If you tend to gulp a lot of air while eating (which is more likely when you’re eating quickly), it can lead to gas and bloating, also known as aerophagia. While burping usually gets rid of that excess air, slowing down the bite can help prevent all of this from happening in the first place.

Use a probiotic

Probiotics are microorganisms that help keep your gut microbiome healthy and balanced, keeping you regular and ideally less bloated. A 2018 systematic review of probiotics for treating lower gastrointestinal symptoms was found to help reduce gas and bloating and improve bowel movement frequency.

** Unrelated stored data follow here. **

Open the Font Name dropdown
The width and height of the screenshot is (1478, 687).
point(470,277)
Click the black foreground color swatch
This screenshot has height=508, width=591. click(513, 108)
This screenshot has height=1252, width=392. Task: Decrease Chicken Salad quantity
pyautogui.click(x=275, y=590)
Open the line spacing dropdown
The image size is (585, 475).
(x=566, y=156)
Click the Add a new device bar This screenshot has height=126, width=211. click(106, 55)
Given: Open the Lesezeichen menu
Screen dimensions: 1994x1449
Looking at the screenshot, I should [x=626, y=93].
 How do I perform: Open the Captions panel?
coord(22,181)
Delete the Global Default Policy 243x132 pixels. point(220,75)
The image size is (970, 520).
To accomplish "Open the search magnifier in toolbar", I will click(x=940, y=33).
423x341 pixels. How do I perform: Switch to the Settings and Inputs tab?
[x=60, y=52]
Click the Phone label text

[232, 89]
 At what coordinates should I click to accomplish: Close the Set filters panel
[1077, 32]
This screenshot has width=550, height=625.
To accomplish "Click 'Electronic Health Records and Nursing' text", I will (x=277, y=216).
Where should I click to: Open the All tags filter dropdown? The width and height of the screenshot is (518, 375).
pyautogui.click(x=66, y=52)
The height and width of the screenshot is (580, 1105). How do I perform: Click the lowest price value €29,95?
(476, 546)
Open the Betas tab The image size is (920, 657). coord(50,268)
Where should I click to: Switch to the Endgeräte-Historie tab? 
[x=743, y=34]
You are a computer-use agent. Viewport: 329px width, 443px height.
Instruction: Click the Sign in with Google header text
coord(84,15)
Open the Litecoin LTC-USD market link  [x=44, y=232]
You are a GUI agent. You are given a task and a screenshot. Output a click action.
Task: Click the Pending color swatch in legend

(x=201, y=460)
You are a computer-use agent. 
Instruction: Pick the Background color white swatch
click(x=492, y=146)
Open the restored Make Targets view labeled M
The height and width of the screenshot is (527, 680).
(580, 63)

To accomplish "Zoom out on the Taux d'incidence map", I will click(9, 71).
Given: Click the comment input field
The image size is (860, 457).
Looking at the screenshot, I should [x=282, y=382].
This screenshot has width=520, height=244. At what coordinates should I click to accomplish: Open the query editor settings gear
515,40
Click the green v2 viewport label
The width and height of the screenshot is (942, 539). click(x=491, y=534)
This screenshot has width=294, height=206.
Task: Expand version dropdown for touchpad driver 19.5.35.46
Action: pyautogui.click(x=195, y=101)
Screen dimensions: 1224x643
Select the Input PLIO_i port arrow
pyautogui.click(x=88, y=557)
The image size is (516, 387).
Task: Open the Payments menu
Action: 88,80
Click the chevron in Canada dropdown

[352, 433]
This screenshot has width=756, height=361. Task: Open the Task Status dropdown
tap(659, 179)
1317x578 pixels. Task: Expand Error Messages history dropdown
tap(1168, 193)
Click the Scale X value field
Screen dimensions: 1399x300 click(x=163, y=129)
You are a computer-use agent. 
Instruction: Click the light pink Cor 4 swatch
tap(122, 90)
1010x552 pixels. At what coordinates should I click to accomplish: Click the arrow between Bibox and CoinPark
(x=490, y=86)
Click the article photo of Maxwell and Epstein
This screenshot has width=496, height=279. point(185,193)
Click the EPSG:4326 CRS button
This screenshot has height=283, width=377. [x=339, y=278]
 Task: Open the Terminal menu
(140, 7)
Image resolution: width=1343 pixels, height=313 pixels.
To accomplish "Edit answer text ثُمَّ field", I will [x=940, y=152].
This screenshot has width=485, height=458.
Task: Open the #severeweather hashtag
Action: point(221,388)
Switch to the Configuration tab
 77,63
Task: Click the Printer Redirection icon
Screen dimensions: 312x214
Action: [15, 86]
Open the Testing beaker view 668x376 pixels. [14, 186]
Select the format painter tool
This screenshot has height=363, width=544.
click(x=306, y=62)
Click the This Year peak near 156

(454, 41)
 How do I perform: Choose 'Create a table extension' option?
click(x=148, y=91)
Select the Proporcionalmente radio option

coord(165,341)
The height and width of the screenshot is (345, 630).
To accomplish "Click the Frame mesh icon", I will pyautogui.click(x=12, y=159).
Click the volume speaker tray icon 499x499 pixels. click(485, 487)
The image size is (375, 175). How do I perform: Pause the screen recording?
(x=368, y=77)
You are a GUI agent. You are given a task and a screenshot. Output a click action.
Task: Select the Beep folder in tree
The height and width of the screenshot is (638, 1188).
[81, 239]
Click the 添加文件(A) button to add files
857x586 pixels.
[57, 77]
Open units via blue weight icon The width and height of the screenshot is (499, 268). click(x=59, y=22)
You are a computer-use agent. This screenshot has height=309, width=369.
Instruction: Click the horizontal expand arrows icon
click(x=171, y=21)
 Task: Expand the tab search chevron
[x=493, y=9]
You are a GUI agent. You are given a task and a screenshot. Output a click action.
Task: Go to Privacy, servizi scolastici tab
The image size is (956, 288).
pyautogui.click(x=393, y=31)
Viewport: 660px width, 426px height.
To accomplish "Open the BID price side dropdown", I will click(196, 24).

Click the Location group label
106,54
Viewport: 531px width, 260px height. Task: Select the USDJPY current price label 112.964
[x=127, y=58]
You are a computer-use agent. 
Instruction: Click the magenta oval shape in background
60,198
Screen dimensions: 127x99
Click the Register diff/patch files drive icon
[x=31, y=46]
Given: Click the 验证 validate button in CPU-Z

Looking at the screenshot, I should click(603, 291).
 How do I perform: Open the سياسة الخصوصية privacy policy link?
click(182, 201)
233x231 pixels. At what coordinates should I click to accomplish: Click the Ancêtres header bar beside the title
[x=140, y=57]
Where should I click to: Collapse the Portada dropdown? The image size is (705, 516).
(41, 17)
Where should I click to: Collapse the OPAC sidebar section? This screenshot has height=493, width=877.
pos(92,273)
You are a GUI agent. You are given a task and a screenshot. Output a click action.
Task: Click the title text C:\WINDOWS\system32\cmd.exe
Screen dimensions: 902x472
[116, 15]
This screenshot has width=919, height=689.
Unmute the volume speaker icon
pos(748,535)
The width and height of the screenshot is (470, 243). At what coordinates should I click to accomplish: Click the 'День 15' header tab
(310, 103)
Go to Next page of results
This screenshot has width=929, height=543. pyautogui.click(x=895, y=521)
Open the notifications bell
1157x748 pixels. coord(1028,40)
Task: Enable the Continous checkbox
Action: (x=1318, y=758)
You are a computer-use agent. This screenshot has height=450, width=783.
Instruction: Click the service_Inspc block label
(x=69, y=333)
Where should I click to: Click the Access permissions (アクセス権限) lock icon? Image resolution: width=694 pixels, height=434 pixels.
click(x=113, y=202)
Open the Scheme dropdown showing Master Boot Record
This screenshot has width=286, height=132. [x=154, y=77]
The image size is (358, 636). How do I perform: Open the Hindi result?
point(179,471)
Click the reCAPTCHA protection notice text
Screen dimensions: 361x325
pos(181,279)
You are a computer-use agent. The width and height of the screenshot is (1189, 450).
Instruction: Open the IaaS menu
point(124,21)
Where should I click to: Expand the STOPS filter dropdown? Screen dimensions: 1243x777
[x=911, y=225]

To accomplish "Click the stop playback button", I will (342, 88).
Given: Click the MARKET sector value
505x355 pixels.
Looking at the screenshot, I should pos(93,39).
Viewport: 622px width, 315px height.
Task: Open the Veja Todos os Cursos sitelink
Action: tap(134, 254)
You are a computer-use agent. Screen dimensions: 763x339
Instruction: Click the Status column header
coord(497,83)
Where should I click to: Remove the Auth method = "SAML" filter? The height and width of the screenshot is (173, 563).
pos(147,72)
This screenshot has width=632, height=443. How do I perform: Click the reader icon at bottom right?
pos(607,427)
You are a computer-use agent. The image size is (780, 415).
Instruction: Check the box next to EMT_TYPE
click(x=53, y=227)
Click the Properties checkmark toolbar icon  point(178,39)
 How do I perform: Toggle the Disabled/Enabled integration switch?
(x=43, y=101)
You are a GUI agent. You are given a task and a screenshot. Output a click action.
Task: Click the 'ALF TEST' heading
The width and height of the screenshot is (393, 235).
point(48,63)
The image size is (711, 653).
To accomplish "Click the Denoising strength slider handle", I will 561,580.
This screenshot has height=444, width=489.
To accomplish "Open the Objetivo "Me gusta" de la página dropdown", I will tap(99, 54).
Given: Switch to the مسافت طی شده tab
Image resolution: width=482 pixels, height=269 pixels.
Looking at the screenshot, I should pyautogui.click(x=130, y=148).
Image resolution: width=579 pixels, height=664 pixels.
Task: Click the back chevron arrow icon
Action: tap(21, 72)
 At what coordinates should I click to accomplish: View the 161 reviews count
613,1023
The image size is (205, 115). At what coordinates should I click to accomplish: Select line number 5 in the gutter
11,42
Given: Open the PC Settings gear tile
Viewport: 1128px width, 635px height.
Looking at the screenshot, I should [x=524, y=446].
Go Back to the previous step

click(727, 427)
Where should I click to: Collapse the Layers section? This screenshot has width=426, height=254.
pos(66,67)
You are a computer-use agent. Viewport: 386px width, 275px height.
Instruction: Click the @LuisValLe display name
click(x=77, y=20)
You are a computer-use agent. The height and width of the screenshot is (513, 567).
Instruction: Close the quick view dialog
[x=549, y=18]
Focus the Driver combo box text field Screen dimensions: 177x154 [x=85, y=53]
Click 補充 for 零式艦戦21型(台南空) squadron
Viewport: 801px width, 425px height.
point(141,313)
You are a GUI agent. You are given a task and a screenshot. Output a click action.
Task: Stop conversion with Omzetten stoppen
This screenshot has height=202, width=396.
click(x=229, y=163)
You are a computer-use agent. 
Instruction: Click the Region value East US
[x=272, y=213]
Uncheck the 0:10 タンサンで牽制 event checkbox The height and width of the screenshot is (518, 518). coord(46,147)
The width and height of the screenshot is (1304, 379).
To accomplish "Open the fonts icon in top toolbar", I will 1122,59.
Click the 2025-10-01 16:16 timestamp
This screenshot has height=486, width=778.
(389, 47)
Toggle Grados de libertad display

Increase your fiber and water intake

Bloating is a symptom of constipation. In this case, plenty of water and fiber are necessary to push food through your gastrointestinal tract. (Yes, to a lot of Fiber can cause bloating, as research shows earlier, but your body needs enough to keep you regular.)

reduce gluten

According to the Cleveland Clinic, people with gluten intolerance and severe celiac disease often experience gas and bloating after eating. That makes gluten a crucial ingredient to look out for when monitoring trigger foods, and it may be worth reducing your diet when trying to find what works for you.

Try gas medicine

In a pinch, gas medications like Gas-X can help relieve pressure and release pent-up gas with a key ingredient called simethicone, which encourages tiny bubbles of gas to fuse together so you can expel them more easily and find relief.